### Problem requirements
What you return must be the lines of the data that hold the word "magnifier".

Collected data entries
------------------------

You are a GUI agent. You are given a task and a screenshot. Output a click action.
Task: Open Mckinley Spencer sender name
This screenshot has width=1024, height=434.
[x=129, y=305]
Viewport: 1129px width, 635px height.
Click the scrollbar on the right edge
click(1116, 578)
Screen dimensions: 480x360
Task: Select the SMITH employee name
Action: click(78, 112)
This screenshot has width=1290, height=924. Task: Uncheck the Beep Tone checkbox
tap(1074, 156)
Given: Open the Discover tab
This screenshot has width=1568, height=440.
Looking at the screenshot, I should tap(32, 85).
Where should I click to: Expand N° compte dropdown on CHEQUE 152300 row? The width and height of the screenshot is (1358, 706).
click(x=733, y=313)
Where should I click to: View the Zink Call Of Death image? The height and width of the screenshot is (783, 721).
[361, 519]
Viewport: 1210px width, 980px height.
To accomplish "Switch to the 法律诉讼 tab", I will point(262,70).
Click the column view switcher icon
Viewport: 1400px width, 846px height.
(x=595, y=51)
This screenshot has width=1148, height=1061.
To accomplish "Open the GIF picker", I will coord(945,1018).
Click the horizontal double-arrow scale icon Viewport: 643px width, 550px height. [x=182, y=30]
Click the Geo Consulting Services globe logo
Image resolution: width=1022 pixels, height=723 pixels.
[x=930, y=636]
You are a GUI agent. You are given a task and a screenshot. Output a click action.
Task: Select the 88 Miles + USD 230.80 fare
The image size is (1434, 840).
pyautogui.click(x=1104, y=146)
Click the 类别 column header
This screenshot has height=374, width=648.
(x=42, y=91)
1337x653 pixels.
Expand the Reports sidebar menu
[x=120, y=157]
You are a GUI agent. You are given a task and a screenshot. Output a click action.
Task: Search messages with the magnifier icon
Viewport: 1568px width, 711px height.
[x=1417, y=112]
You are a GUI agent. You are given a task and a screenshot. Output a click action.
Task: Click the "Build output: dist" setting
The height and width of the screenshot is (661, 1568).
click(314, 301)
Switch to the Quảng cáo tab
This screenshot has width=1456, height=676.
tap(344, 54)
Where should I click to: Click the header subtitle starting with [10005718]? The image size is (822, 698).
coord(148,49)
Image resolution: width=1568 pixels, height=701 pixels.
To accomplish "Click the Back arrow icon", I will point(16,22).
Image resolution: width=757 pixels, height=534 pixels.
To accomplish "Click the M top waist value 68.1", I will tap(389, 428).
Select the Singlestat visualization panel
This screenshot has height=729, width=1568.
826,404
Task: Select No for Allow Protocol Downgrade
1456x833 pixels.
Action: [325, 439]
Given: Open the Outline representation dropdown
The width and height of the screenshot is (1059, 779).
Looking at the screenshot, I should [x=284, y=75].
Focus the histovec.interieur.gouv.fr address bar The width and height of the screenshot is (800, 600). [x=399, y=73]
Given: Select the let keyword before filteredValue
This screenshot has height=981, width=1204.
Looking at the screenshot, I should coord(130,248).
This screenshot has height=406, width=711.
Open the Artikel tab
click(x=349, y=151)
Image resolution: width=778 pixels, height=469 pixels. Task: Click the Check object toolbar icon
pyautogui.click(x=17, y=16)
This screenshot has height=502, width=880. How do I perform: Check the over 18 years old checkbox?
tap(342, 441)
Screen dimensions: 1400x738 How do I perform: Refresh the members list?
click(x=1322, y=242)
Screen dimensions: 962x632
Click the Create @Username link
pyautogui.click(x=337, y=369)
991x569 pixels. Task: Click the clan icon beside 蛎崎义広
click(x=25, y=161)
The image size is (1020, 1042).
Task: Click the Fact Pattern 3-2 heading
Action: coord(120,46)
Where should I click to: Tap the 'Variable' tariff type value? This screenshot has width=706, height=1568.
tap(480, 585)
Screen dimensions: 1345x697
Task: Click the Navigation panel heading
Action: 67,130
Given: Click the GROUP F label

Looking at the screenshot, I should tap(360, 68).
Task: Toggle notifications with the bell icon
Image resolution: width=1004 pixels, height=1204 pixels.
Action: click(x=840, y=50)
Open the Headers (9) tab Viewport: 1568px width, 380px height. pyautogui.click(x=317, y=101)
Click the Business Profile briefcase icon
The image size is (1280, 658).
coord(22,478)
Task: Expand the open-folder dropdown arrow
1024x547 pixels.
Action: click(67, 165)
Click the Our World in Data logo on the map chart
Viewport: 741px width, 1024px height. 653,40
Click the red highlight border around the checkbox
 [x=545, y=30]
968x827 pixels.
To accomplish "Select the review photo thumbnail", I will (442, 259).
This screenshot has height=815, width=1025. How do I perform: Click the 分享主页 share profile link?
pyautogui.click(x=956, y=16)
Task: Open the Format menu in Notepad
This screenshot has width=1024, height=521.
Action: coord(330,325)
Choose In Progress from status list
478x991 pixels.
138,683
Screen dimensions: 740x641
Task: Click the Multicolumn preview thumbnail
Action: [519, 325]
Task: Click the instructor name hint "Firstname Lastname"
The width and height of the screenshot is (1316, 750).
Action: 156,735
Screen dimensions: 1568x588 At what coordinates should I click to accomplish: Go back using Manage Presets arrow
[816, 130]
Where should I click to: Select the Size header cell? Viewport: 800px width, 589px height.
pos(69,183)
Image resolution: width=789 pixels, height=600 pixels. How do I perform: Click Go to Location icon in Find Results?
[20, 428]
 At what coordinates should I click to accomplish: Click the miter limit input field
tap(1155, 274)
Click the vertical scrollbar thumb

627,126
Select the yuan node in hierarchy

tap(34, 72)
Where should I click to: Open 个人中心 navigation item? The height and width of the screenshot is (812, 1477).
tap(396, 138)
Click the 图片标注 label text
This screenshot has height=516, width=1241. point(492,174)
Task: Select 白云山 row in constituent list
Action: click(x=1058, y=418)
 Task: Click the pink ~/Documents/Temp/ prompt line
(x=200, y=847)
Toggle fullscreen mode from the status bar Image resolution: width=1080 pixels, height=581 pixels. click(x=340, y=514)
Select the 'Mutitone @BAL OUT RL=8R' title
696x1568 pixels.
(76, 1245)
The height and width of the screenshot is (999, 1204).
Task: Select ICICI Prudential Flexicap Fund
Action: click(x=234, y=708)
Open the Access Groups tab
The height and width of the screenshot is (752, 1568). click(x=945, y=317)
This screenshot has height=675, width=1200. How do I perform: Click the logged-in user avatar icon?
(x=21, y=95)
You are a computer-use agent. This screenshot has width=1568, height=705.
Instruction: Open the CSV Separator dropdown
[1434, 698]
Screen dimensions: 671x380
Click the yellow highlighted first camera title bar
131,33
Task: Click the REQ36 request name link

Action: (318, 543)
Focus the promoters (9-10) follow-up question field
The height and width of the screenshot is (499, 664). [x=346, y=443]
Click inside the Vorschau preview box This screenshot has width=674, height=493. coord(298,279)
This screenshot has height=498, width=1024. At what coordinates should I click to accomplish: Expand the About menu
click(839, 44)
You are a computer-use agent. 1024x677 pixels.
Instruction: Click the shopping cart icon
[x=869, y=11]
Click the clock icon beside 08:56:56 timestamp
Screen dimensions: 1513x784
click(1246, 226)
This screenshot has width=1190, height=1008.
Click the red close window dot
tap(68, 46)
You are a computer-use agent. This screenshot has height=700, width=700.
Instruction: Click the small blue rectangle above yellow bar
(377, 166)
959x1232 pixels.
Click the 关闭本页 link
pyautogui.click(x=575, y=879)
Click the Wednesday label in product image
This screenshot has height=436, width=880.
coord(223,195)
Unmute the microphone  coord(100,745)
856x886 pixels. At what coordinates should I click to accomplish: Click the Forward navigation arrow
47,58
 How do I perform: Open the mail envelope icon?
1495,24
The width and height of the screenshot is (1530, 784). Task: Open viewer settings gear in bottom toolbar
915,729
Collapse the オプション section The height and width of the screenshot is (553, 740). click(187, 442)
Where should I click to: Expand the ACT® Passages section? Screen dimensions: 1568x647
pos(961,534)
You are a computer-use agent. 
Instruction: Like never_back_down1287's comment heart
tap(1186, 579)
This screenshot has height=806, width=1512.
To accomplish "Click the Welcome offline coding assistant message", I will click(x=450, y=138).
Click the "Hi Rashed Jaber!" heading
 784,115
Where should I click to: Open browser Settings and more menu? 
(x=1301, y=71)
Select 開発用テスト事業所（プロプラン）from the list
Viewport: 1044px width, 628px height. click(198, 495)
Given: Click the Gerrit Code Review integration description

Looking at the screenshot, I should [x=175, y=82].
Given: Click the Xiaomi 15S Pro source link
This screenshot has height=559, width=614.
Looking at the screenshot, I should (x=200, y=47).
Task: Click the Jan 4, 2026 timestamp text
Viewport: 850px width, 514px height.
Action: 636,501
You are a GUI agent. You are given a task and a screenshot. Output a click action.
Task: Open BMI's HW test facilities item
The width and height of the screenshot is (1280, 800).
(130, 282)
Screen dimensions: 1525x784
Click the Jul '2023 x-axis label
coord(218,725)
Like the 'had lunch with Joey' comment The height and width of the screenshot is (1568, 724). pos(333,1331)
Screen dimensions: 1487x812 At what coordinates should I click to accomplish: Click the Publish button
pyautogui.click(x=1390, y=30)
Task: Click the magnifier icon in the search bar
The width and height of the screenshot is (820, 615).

------------------------

### Response to the task
Task: Search messages with the magnifier icon
Task: Click the magnifier icon in the search bar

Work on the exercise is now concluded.